» WHAT YOU HAVE TO DO: Reproduce the lines in the records verbatim, beginning with the line that contains "The height and width of the screenshot is (360, 460)." and continuing up to and including the line that contains "[x=467, y=605]".

— begin AVAILABLE DATA —

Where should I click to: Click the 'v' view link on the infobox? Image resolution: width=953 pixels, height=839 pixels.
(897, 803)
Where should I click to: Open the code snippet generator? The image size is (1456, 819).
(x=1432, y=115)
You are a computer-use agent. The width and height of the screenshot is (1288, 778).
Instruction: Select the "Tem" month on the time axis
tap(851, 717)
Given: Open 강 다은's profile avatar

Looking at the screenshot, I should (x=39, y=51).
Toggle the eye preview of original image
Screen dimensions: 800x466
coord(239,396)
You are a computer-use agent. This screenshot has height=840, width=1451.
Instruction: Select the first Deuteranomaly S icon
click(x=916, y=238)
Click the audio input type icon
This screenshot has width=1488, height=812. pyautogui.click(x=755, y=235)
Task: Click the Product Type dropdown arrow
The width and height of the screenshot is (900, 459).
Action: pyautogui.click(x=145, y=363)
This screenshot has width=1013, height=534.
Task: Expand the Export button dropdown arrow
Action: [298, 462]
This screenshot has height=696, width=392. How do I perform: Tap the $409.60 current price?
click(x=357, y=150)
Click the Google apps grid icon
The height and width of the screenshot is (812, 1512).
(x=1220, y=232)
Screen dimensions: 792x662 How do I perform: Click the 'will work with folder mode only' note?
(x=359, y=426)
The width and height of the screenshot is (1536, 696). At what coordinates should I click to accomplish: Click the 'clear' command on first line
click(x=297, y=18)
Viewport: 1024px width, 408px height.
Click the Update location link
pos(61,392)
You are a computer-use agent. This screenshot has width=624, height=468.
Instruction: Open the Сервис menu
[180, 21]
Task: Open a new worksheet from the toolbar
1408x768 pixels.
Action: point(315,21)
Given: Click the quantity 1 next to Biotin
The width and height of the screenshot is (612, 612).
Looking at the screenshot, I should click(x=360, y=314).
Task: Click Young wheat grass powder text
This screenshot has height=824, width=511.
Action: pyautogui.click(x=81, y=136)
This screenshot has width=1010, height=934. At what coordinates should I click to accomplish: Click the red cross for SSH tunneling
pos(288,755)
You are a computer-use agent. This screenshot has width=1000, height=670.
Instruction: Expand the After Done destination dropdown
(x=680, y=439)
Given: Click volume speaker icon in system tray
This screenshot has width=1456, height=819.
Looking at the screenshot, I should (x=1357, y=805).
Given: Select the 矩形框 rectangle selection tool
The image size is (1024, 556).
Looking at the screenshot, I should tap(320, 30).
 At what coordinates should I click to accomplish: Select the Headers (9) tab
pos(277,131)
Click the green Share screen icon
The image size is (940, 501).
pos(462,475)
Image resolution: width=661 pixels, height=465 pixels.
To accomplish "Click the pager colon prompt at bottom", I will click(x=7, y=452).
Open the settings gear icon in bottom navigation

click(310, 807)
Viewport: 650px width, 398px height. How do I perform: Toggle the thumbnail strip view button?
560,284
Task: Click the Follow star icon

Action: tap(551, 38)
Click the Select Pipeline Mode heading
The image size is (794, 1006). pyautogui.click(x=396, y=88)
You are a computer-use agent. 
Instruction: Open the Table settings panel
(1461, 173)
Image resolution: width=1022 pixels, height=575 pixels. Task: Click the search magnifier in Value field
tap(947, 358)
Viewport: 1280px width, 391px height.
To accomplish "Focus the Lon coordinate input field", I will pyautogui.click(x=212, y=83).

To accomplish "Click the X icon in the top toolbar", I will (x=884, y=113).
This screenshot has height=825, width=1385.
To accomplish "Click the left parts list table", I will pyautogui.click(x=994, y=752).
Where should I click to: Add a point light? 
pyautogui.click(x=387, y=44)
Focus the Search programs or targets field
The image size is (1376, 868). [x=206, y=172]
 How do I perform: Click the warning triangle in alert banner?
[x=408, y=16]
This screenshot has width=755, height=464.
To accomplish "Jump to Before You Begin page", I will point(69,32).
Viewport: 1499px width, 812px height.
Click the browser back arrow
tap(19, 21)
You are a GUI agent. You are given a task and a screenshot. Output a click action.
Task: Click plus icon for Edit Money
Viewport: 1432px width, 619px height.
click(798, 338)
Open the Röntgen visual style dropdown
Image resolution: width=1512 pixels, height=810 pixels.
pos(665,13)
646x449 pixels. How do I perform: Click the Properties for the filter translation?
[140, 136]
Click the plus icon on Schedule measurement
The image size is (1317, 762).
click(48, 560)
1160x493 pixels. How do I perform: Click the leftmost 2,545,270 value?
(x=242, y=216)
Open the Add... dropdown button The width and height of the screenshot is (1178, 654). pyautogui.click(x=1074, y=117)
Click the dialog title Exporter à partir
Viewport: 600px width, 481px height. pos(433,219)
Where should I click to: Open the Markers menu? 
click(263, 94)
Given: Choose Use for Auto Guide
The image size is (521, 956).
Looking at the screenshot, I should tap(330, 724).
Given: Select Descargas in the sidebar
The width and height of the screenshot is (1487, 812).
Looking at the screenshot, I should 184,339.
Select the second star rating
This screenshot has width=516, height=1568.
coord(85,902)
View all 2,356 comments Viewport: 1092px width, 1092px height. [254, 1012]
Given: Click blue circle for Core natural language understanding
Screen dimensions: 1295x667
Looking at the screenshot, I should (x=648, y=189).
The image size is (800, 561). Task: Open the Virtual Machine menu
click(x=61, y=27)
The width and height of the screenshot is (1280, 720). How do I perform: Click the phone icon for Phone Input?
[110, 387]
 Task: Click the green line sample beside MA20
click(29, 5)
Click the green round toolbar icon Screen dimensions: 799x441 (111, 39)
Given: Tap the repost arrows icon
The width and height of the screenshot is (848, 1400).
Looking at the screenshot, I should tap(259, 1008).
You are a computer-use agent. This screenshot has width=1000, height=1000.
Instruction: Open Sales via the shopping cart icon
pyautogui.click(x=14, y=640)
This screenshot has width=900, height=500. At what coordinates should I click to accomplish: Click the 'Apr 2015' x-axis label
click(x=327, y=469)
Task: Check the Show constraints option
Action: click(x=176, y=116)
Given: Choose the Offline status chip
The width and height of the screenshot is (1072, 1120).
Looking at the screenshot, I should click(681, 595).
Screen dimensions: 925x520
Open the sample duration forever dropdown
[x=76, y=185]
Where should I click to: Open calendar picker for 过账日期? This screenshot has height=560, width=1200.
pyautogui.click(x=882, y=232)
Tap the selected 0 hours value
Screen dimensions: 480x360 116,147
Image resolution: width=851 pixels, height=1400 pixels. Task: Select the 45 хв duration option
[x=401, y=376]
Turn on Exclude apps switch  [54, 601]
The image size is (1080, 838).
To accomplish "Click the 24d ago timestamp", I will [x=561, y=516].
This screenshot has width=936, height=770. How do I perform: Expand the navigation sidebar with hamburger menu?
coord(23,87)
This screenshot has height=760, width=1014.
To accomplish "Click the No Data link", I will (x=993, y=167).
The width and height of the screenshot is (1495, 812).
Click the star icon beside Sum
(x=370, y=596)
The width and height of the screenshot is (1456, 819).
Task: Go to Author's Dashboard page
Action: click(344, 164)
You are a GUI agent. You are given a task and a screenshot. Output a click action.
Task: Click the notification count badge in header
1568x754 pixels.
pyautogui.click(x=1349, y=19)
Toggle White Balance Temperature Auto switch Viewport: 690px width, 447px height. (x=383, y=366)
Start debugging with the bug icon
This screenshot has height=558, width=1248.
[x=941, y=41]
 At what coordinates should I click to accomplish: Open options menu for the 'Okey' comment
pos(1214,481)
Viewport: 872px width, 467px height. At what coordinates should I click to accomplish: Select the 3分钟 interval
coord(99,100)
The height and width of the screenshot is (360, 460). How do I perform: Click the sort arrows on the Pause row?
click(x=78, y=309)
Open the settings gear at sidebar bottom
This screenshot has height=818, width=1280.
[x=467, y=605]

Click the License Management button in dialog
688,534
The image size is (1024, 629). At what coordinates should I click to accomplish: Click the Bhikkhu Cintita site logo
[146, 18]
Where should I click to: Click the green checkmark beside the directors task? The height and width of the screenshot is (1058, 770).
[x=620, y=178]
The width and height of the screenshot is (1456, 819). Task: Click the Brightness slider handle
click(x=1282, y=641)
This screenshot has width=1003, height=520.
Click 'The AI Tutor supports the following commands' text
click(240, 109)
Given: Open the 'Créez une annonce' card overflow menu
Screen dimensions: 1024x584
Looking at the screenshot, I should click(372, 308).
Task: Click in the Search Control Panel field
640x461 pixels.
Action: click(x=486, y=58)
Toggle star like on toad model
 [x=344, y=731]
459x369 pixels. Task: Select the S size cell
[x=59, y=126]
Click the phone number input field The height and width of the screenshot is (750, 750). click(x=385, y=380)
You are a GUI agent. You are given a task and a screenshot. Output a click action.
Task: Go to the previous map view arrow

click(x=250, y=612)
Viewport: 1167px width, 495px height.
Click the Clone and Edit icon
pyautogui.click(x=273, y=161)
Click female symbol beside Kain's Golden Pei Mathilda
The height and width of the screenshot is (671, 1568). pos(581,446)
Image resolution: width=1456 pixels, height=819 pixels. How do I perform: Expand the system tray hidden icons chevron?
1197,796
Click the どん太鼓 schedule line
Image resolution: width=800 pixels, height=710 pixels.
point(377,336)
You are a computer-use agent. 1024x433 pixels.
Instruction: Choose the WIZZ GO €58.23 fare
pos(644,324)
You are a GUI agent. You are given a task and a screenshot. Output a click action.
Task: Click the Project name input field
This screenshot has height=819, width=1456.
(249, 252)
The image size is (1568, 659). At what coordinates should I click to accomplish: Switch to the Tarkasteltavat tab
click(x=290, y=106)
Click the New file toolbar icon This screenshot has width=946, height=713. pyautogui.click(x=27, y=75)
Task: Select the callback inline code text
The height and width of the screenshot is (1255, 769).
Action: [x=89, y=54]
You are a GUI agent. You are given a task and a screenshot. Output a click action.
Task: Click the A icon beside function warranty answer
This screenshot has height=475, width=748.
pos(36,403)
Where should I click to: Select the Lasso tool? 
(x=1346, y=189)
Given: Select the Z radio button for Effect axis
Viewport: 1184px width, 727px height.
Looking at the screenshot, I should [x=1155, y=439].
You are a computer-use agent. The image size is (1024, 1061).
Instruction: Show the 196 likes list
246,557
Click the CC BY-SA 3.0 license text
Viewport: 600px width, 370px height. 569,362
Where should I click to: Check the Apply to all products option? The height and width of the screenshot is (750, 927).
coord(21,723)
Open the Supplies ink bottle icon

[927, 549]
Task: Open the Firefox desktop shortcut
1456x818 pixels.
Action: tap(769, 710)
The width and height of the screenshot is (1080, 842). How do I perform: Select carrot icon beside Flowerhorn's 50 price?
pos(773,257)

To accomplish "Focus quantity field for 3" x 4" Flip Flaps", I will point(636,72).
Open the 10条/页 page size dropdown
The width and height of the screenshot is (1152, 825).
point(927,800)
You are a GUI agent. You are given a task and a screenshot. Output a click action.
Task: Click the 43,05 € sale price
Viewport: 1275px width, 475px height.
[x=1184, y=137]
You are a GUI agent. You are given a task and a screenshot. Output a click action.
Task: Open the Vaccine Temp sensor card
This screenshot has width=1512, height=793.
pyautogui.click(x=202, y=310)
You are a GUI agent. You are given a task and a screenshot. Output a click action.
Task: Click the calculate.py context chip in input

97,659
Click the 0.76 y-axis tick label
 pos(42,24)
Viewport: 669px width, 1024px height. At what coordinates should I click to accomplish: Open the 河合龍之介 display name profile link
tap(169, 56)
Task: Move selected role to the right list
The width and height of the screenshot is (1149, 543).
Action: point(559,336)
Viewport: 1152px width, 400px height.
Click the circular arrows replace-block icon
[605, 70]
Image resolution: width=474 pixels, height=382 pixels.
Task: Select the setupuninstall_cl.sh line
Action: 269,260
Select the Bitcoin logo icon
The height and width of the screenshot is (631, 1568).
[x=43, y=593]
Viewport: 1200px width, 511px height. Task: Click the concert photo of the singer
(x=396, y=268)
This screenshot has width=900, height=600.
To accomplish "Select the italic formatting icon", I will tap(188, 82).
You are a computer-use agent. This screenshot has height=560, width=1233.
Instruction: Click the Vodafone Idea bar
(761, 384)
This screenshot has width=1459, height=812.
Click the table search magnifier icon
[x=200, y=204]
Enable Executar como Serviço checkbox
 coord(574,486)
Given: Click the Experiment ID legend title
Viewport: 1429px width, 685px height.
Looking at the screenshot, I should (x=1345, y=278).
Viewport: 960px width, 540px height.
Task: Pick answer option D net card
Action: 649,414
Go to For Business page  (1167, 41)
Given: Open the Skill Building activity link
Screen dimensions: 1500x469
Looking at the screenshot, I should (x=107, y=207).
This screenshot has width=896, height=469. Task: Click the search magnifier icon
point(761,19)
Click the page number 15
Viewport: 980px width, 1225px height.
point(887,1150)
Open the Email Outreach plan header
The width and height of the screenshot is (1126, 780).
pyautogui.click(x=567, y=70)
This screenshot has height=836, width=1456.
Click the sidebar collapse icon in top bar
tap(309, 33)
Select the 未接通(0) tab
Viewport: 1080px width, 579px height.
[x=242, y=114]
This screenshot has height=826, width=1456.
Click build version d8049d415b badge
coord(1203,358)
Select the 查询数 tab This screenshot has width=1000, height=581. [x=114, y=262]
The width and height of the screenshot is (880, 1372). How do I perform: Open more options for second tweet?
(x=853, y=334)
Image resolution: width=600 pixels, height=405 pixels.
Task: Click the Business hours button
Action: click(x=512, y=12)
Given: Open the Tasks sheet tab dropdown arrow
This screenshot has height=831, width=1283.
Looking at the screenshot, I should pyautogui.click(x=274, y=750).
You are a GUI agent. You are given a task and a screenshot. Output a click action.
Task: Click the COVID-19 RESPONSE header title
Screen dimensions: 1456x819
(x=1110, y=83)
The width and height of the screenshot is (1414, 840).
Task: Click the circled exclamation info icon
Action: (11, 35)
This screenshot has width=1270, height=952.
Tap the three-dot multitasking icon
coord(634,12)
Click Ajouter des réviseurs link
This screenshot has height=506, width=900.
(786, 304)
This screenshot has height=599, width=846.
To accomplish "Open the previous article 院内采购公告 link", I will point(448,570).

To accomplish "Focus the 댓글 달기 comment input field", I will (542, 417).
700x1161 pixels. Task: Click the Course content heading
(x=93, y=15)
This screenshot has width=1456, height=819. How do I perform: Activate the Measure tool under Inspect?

— end AVAILABLE DATA —

» RESULT OF THIS TASK:
The height and width of the screenshot is (360, 460). How do I perform: Click the sort arrows on the Pause row?
click(x=78, y=309)
Open the settings gear at sidebar bottom
This screenshot has height=818, width=1280.
[x=467, y=605]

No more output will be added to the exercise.